Adapting the Co-Occurrence Matrix Display

Duncan Temple Lang

University of California at Davis

Department of Statistics


Background & Goals

We explored in R how we can use a rectangular/square matrix display to present the adjacency matrix. We looked at the co-sponsorship graph for the current senate. We also looked at the last 15 senates, and we also have the same information for the House. In these plots, the order of the rows & columns is important to display different features. We can animate the change of rows and columns and we can also make the display interactive. This discusses how we took the original example of the co-occurrences of characters in Les Miserables from Mike Bostock at http://bost.ocks.org/mike/miserables/ and added features to it.

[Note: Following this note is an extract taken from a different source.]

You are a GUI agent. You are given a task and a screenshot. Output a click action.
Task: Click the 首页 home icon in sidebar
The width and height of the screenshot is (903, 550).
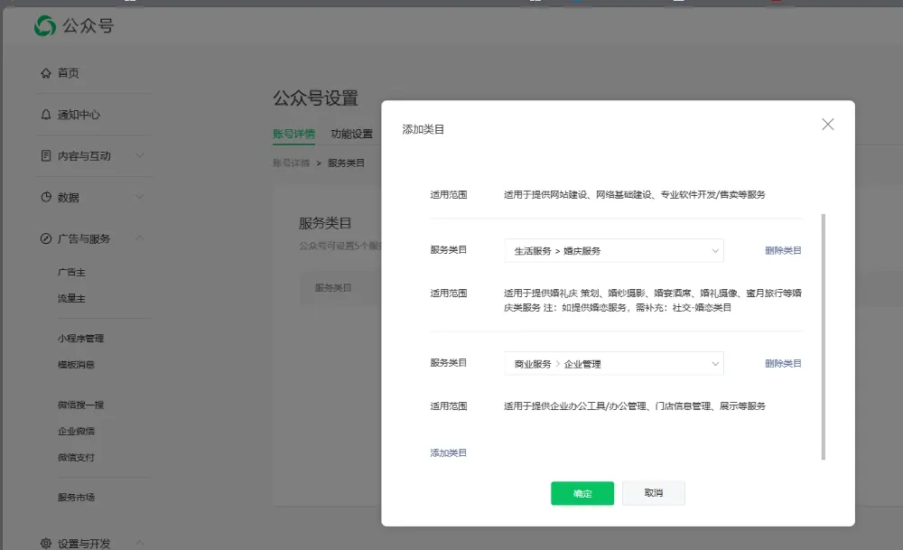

The following are the features we might like to add:

  • Hyperlinks to the people's names

  • link the hyperlinks to the govtrack_id's

  • color the names by party

  • tooltips for the rectangles in the matrix to give counts

  • click on a rectangle in the matrix to get a list of the co-sponsored bills

  • click on the rectangle and higlight all the senators that the person co-sponsored a bill with.

Creating the Initial Plot

Firstly, we started with the adjacency matrix. We computed this with the code in senate1.R and funs.R. The raw data are in Congress113.zip and data from the other congress are available from http://govtrack.us or me. The simplest thing is to load the RDA file with the 30 matrices (15 for each of the House and Senate).

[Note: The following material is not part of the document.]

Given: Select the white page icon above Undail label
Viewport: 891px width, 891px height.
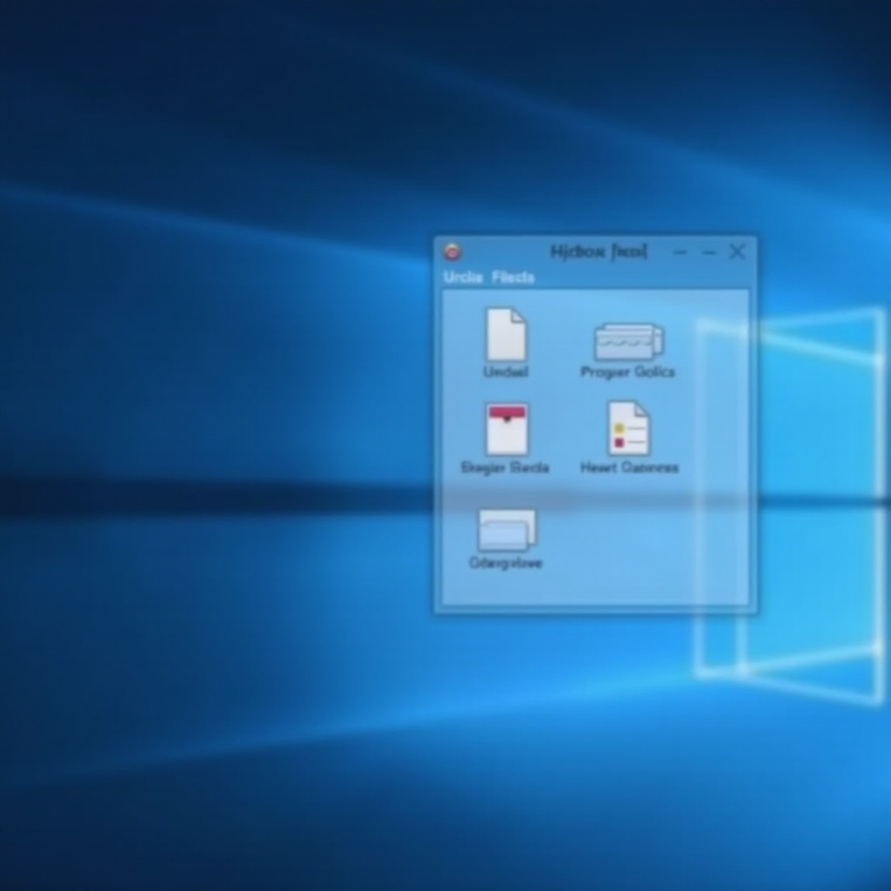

The original and annotaed HTML file from Mike Bostock's example is orginalMatrix.html. It is shown below. I've removed the text and other less important details only to simplify understanding the document.

The data for the matrix is loaded via the call

d3.json("miserables.json", function(miserables) {
     .....
 })

The body of this function definition makes up most of the code to create the plot and indeed the HTML document.

We change the name of the file that contains the data for our network to senateMatrix.json and we create this in R from our matrix representing the network. We create this with

cat(jsonlite::toJSON( list(nodes = Nodes, links = Links)), file = "senateMatrix.json")

or

cat(RJSONIO::toJSON( list(nodes = Nodes, links = Links)), file = "senateMatrix.json", byrow = TRUE)

But before this, we have to create the variable Nodes and Links. We do this with the code in senate1.R. This looks lengthy, yet we used this same data for numerous plots. We start by loading the data and obtaining the matrix for the current senate:

print(load("15Sessions.rda"))
sen = ms[[length(ms)]]  # the final/current congress

To simplify our network and focus on the most important elements within it, we only consider links where there are 31 or more co-sponsored bills between a pair of senators as constituting a link:

Threshold = 30
m = sen > Threshold

This creates a binary (0/1) matrix.

Our Links variable is a data frame consisting of the source, target pairs for our edges and these should be indices into the set of nodes. To do this, we first turn our adjacency matrix into an edge list using igraph:

library(igraph)
el = as_edgelist(graph.adjacency(m))
el = as.data.frame(el, stringsAsFactors = FALSE)

The first few rows of these are

head(el)
      V1     V2
1 412494 412493
2 412494 412251
3 412494 400034
4 412494 400040
5 412494 400061
6 412494 300023

These strings are the govtrack identifiers for the senators. We can look these up in the people data frame.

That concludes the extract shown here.